If you’re not familiar with Stokes, he seemingly rocketed out of nowhere towards the end of last season as Georgia’s cornerback, and has had a meteoric rise of notoriety with his stellar play. He started three of the last four games, and earned rave reviews for his performance against Texas’ super-sized receivers in the Sugar Bowl, which ironically Baker sat out.
In case anyone missed all of that, Stokes kicked off Georgia’s spring game by intercepting Jake Fromm and returning it 39 yards for a touchdown.
A first-round mentor
Baker, who later became a NFL first-rounder with the New York Giants, served as a mentor to Stokes while both were at Georgia. They both have similar football backgrounds: Showing up at UGA as unheralded recruits who beat the odds as “self-made” stars, although Stokes’ time has yet to fully arrive.
“Eric learned a lot from ‘Bake,’” said Troy Hoff, who coached Stokes at Eastside High School in Covington, Ga. “Both carried a chip on their shoulders – and ‘Bake’ does to this day. It’s part of what made him such a great competitor and great player as well. They’re maybe not ‘everything, all-around’ corners, but they are hard to beat.
“Baker got picked apart at the NFL combine. He didn’t run as well as he wanted to. But at the end of the day, the NFL scouts are still watching film.
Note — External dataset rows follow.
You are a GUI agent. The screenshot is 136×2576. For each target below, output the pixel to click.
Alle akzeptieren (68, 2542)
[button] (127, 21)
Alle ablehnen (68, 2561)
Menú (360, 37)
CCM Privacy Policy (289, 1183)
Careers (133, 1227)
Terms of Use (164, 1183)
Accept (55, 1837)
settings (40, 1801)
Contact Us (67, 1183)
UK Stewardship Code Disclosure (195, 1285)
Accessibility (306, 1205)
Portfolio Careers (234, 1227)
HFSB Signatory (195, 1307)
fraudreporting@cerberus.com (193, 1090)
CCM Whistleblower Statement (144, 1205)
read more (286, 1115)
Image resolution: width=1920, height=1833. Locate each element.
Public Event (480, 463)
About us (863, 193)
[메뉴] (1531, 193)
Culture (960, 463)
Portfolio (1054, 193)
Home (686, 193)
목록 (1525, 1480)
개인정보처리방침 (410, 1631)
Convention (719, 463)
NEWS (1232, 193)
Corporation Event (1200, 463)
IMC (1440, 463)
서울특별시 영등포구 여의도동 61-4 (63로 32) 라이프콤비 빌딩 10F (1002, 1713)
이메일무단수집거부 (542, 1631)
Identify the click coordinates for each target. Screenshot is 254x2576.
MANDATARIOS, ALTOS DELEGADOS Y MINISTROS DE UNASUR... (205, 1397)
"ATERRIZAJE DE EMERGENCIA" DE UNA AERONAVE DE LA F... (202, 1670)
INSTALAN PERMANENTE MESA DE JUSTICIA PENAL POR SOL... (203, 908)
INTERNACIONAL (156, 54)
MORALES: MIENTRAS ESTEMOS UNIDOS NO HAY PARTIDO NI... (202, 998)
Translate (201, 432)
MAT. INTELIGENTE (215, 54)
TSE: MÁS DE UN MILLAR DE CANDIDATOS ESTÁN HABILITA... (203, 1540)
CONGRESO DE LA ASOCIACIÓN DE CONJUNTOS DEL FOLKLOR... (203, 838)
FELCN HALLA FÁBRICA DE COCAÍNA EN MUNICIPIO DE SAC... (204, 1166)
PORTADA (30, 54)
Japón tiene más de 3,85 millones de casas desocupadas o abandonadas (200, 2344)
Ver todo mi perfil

What was it – 2.5 years and no one caught a touchdown pass on him in the SEC? The kid can play.
“I think Eric looks at that, and he knows there are areas of his game that he can improve in. For him, being an understudy to Baker and being beside him, it was really huge for Eric’s development.”
The 6-foot-1, 185-pound Stokes is bigger and faster than Baker (5-11 and 185 pounds), while Baker may have the best coverage skills in school history (with NFL Hall of Famer Champ Bailey also in contention). Baker was UGA’s first winner of the Jim Thorpe Award for the college football’s top defensive back in 2018.
The gift Mel Tucker left behind
Baker has left UGA, and so has another key figure in Stokes’ football career. It was former Bulldogs defensive coordinator Mel Tucker who convinced the rest of the staff to take a chance on Stokes when he was a relatively unknown 3-star recruit. Since Stokes was raw and undeveloped – and known more for his track accomplishments rather than football – Tucker (now the head coach at Colorado) had to convince Stokes that he could one day beat out higher-rated recruits and see the field for the Bulldogs.
“Eric knew what he was getting into, with the level of talent at UGA,” Hoff told DawgNation. “Coach Tucker and Coach Smart did a great job with Eric, preparing him, and staying positive with him. They knew because of the skillset that Eric had, it was just a matter of time before he could play at a high level. He just had to learn what they wanted him to do.”
Who knows? If Stokes continues his rapid ascent, maybe one of those freshman defensive backs will be known as “the next Eric Stokes.”